● PROBLEM TO WORK ON
Which lines have the string "agent"? Copy all of them from the entries below.

● Saved data entries
--
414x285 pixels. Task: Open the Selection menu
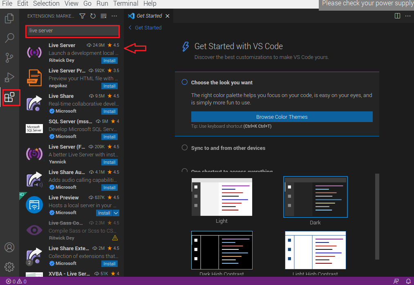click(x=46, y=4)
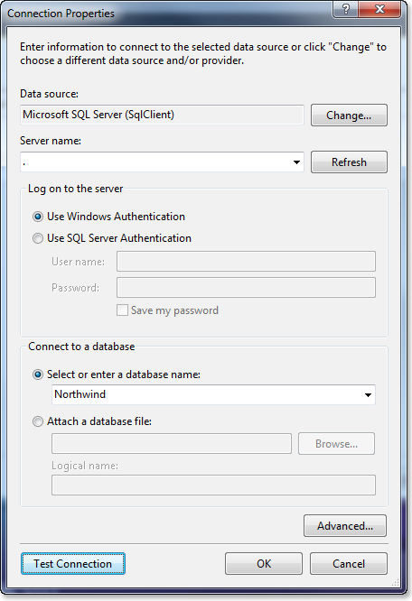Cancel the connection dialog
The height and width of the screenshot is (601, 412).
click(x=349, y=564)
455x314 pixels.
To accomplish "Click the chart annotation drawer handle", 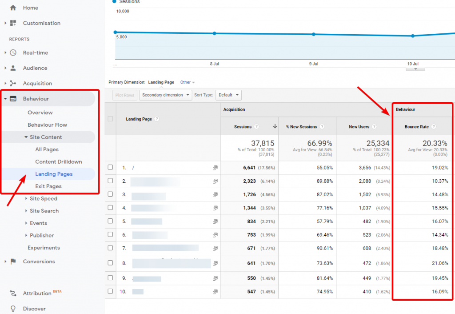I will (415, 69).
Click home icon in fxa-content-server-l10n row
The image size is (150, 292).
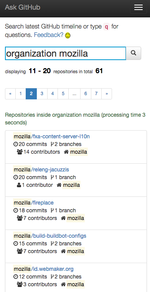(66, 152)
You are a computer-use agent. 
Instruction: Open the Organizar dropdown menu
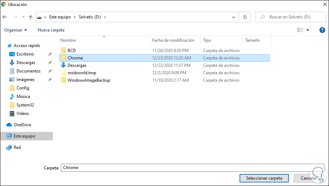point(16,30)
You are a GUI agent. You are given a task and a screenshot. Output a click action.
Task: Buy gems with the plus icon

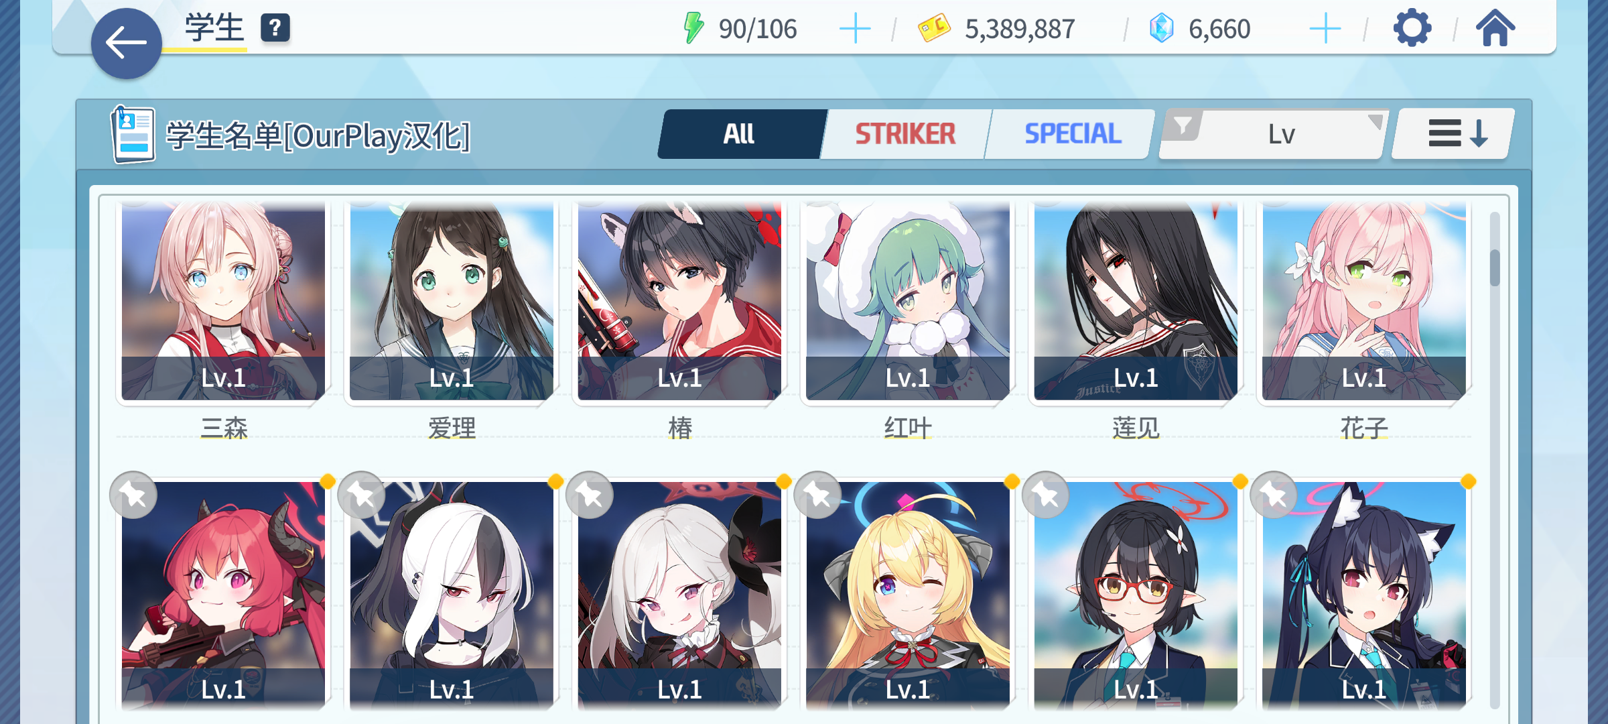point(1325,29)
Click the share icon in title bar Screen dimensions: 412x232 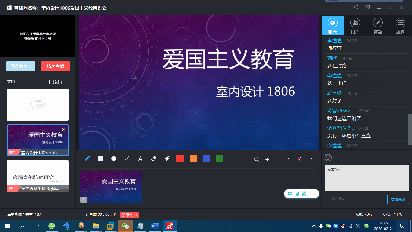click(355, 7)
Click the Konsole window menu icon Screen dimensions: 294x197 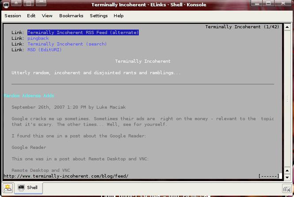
--
● ANSWER TO THE EXERCISE
You are a computer-use agent. 
You are a GUI agent. You are given a task and a screenshot. Output a click action.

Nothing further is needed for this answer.